Segundo a mãe, o suporte médico por parte do estado só aconteceu no início do diagnóstico, entre 2015 e 2016. De lá pra cá, não há tratamentos especializados para as crianças que convivem com a doença.
“Logo que nasceu, os médicos, os pediatras que estavam lá, deram o diagnóstico da microcefalia. Arthur hoje, graças a Deus, é uma criança bem cuidada, porque nós tentamos trabalhar, não é um trabalho de carteira assinada, nós trabalhamos como autônomos e, com a ajuda da família, a gente consegue manipular e ministrar a vida dele da melhor maneira possível, tentando dar o máximo de qualidade de vida a ele”.
Érica contou que atualmente a família também conta com BPC [Benefício de Prestação Continuada] do Instituto Nacional do Seguro Social (INSS) — o equivalente a um salário mínimo — que não cobre as despesas da criança. Ela celebrou que recentemente o governo decidiu incluir as crianças com microcefalia na lista para receber gratuitamente as fraldas através do Farmácia Popular, mas criticou que não são adequadas para os pequenos.
“Mas nem todas as mães podem pegar essas fraldas, que já foi questionado sobre isso também.
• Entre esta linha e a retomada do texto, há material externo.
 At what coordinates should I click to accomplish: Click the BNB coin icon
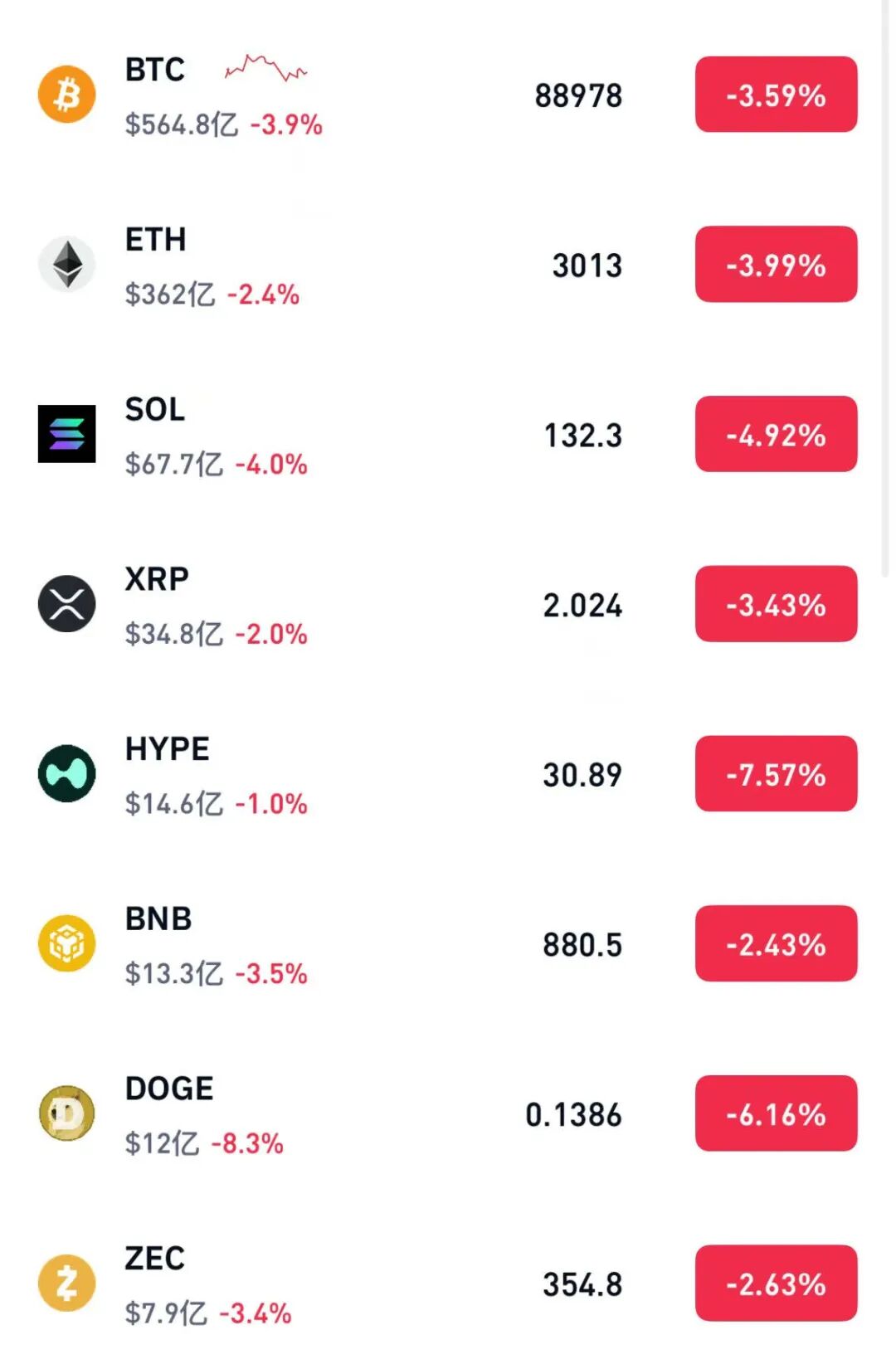(67, 943)
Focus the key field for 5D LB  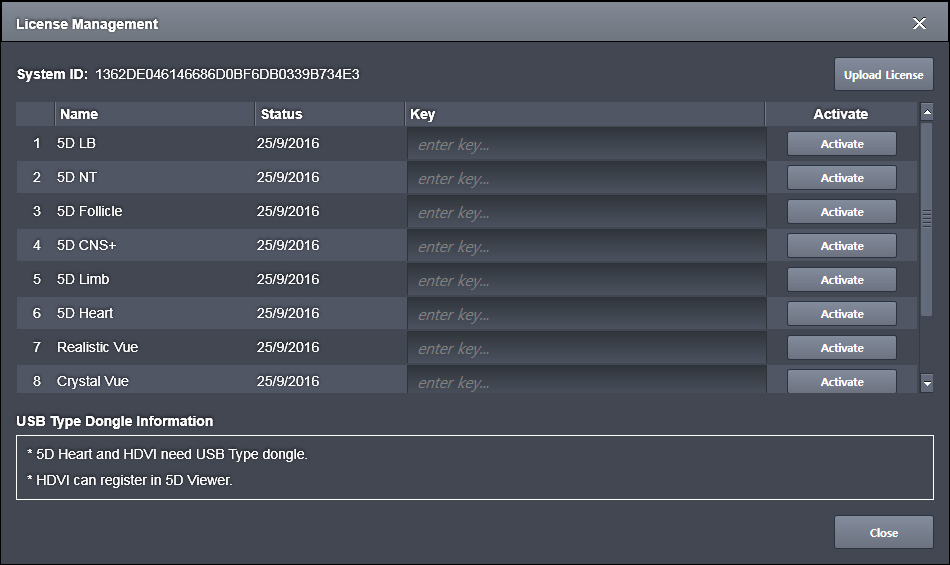pos(586,145)
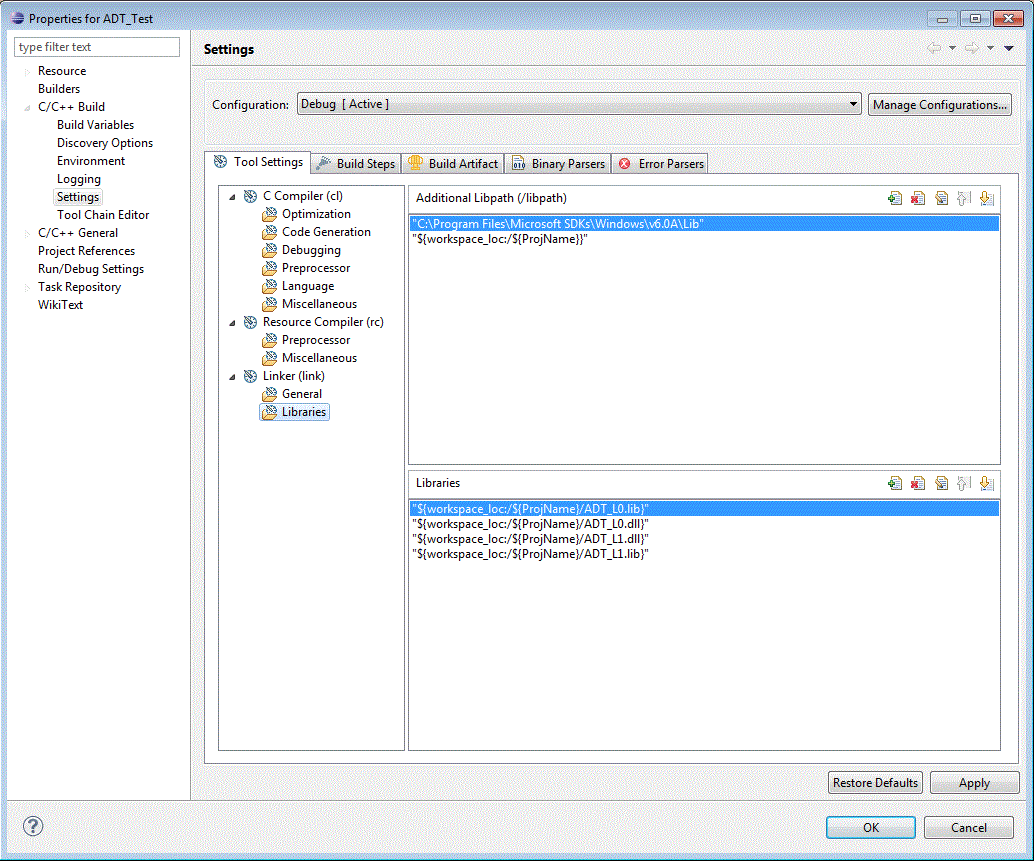Collapse the Linker (link) tree node

[x=233, y=377]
São fraldas geriátricas para adultos, mas têm crianças de baixo peso. Então, a gente precisa que essas crianças, com esse tamanho de fralda, entrem também no programa”, alertou.
Uma das discussões levantadas durante o seminário foi uma indenização por parte do governo de R$ 60 mil, além de um benefício mensal para as crianças diagnosticadas. Érica afirmou a importância da indenização para as famílias como um direito necessário e que precisa ser garantido pelo governo.
“Alguns falam de ajuda. É um direito nosso. Então, como direito, estamos sendo agora reconhecidos e observados, com a atenção virada ao estado, ao município, que essas crianças estão aí, que existem até, inclusive, as mães que perderam seus filhos, precisam ser, sim, indenizadas, porque tiveram a vida com essas crianças. E a vida parou, a vida para. Então, nem todo mundo consegue trabalhar mais. A mãe, ela tem que ficar presa ou o pai, realmente, ali dentro de casa com aquela criança. Então, vai ser muito benéfico, principalmente para dar qualidade de vida para essas crianças e automaticamente à mãe, à cuidadora.”